Viva Colombia
Betancourt, U.S. contractors rescued from FARC
In a secret operation a U.S. official called "brilliant," the Colombian military infiltrated rebel group FARC and deceived its members into giving up 15 hostages including former Colombian presidential candidate Ingrid Betancourt, Colombia's defense ministry said.
Appearing healthy after being held hostage for six years in the jungle, Betancourt walked down from a Colombian military jet in Bogota on Wednesday and hugged her mother and husband, a broad smile on her face.
"God carried out this miracle," she said. "This is a miracle because I know that all of you suffered with my family, my children, with me. This is a moment of pride for all of Colombia for such a perfect operation."
Along with Betancourt, three American contractors and 11 other hostages who were Colombian police were rescued in Wednesday's operation.
The 46-year-old Betancourt is a former senator who fought Colombia's drug cartels as a congresswoman in the 1990s.
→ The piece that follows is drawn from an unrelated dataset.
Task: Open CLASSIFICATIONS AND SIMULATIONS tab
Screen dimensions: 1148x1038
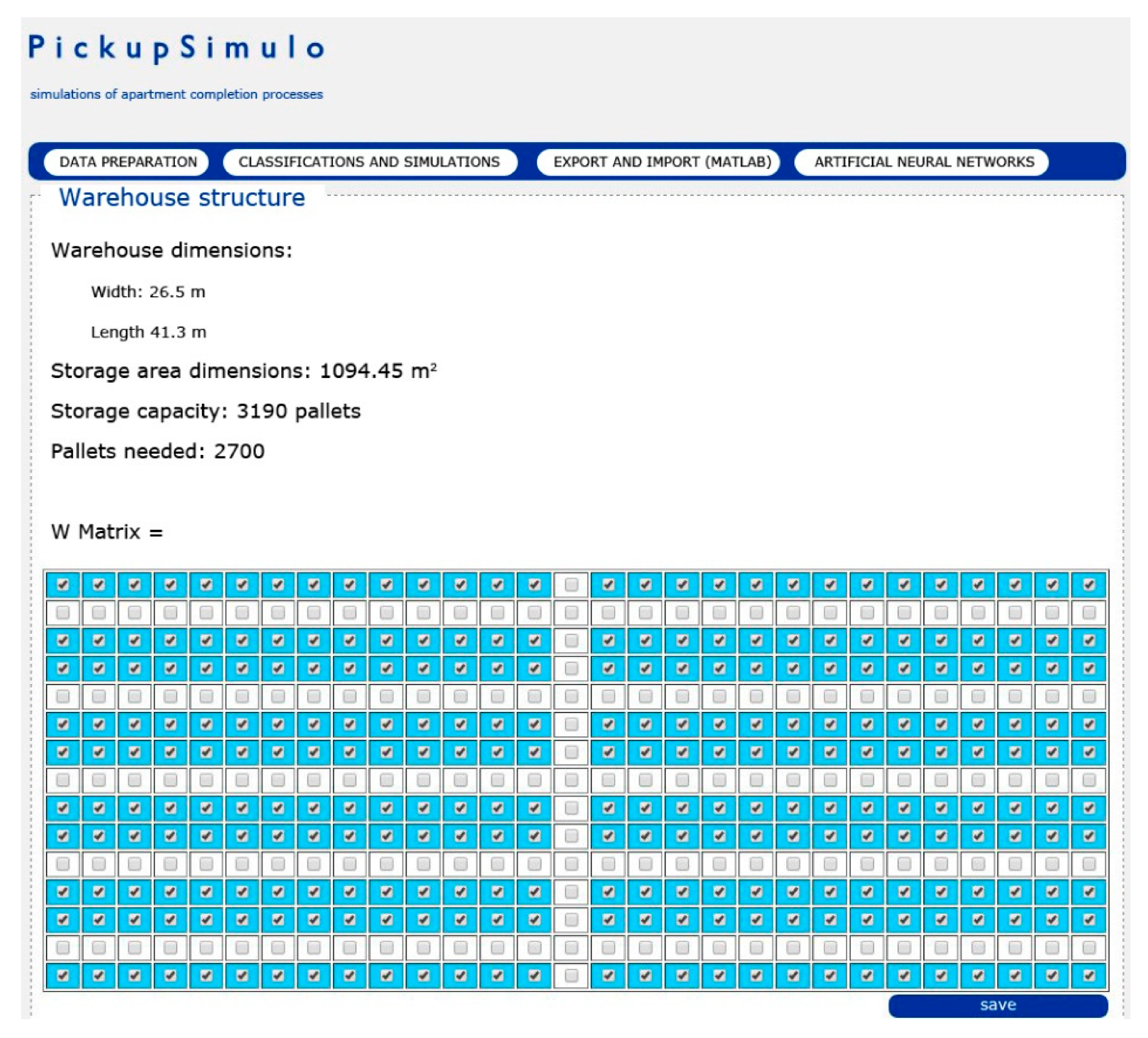Action: coord(369,162)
She ran for president in 2002, calling for a nation "free of corruption, violence and free of drugs."
As a hostage, she was reduced to a frail woman whose health was reportedly in serious jeopardy.
And now she and several others are free. Read the whole thing. Colombia has knocked FARC to the ground and kept kicking it. After the blows it's taken, I don't think it will be much longer until the communist terror and drug-trafficking group falls apart and runs for shelter in Venezuela. Colombia's suffered for over 50 years from violence from the far Right and far Left, and it may be close to over, thanks to President Uribe.
No doubt, the dude is El Machaso.
LINKS: More at Blue Crab Boulevard, PJM. Richard Fernandez of The Belmont Club provides a thoughtful analysis of this rescue as an example of "information war" and the need to act:
Winston Churchill once wrote that “nothing in life is so exhilarating as to be shot at without result.” But the difference between exhiliration and tragedy is often inches; and victory and defeat is often separated by the narrowest of margins. With the loss of the hostages to the government, FARC has probably lost all opportunity to trade them for its prisoners held in Colombian jails. But it could so easily have turned into defeat. The power of information — and information security — was never more dramatically demonstrated.
But one other thing was on display in this instance: decisiveness. After the last preparations have been made and the final contingencies prepared for, there always remains the last bit of irreducible risk. Uribe had to spin the wheel and hope it worked out. He and GW Bush would probably have been pilloried by the press if the rescuers had walked into a trap or had a firefight ensued which resulted in the death of the hostages. And John McCain would have fared differently if it had failed utterly. But that’s academic. The bullet missed, and now the hostages, Uribe and his American allies can bask in their moment of exhilaration.